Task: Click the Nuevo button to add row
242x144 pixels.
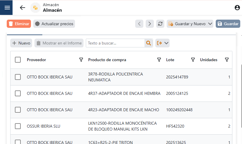Action: click(x=21, y=43)
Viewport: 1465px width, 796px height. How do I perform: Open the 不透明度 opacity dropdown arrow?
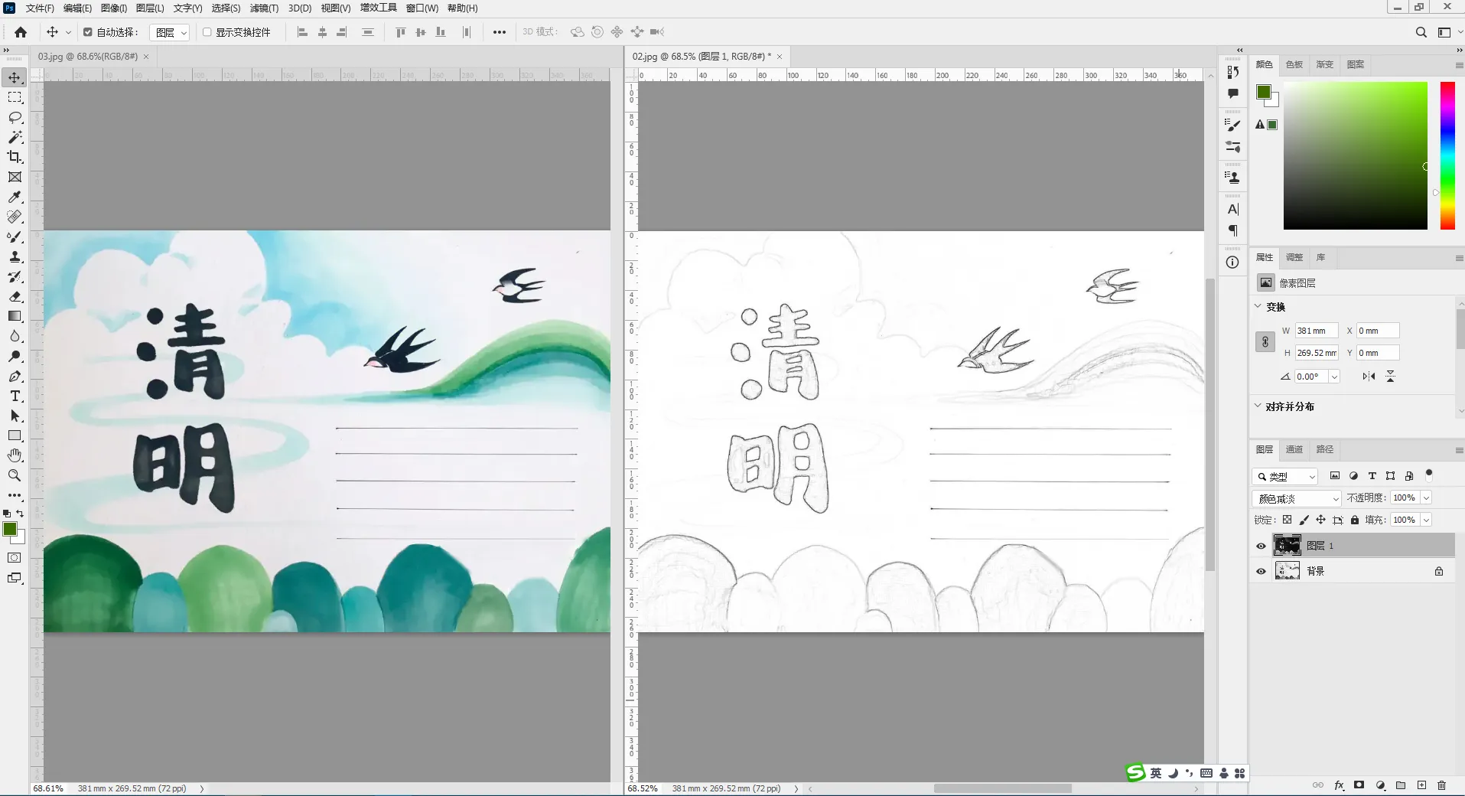point(1426,498)
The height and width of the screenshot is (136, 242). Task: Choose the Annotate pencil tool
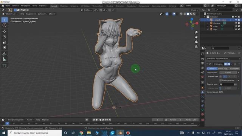[x=4, y=54]
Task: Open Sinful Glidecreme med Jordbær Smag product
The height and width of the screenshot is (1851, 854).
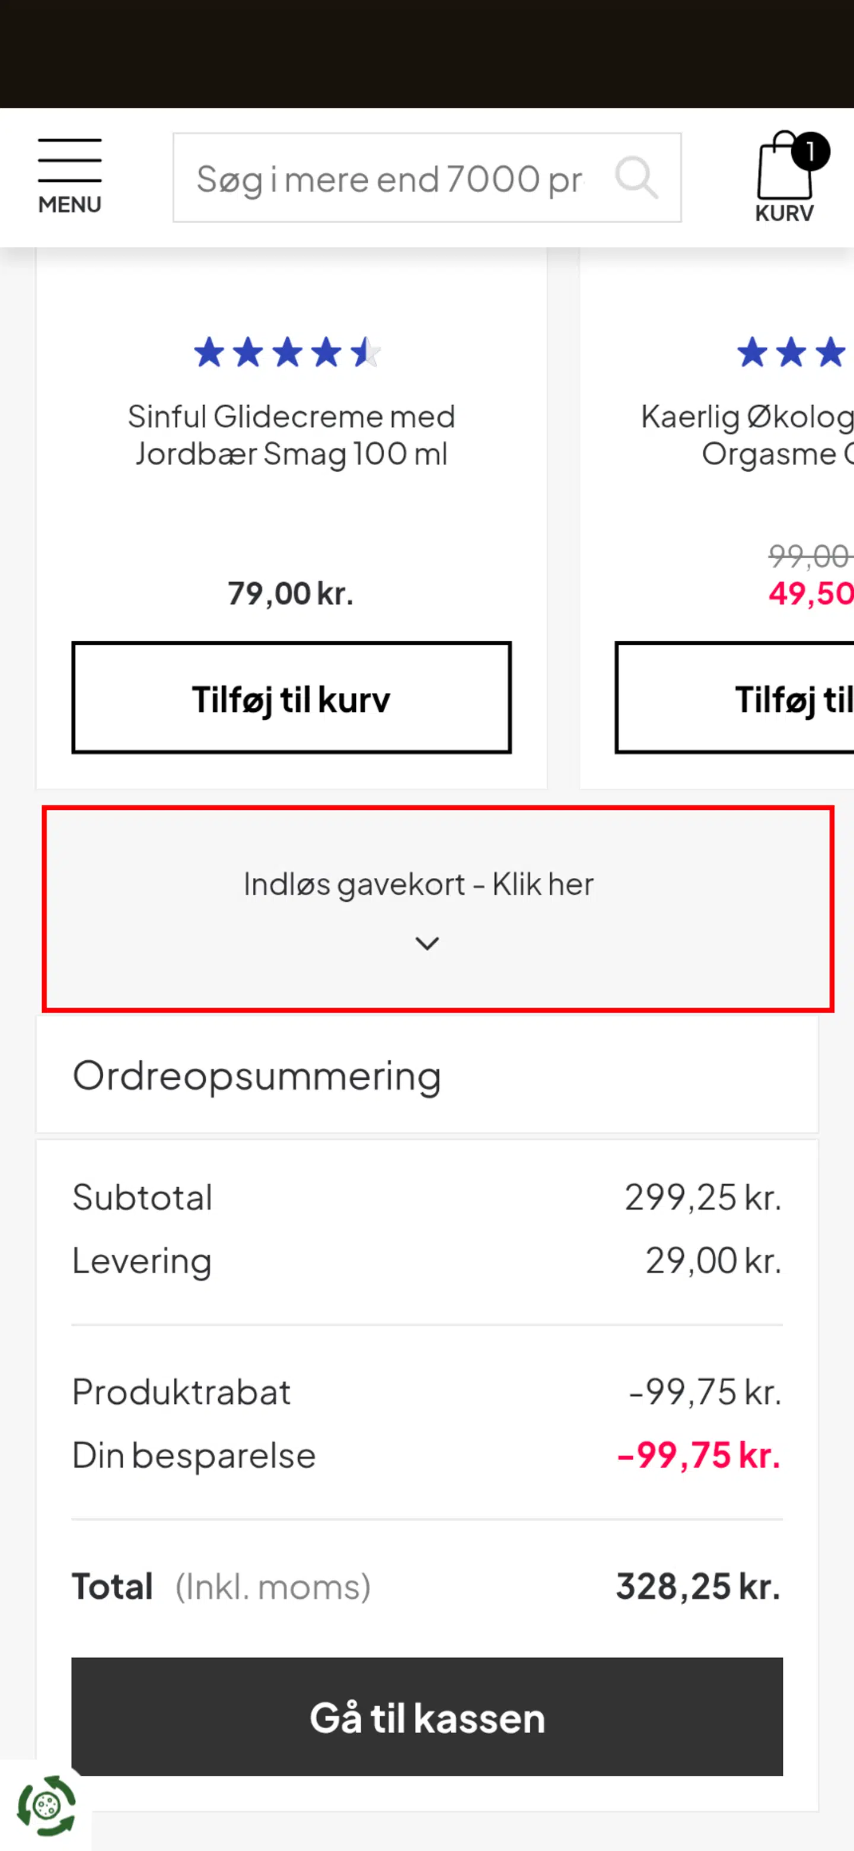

_ _ _ _ _ _ _

Retype the data exactly as it stands, but keep the images out of your copy.

[Exercise response]
Task: Click the Nuevo button to add row
242x144 pixels.
Action: click(x=21, y=43)
Viewport: 1465px width, 796px height. How do I perform: Open the 不透明度 opacity dropdown arrow?
point(1426,498)
The height and width of the screenshot is (136, 242). Task: Choose the Annotate pencil tool
[x=4, y=54]
Task: Open Sinful Glidecreme med Jordbær Smag product
The height and width of the screenshot is (1851, 854).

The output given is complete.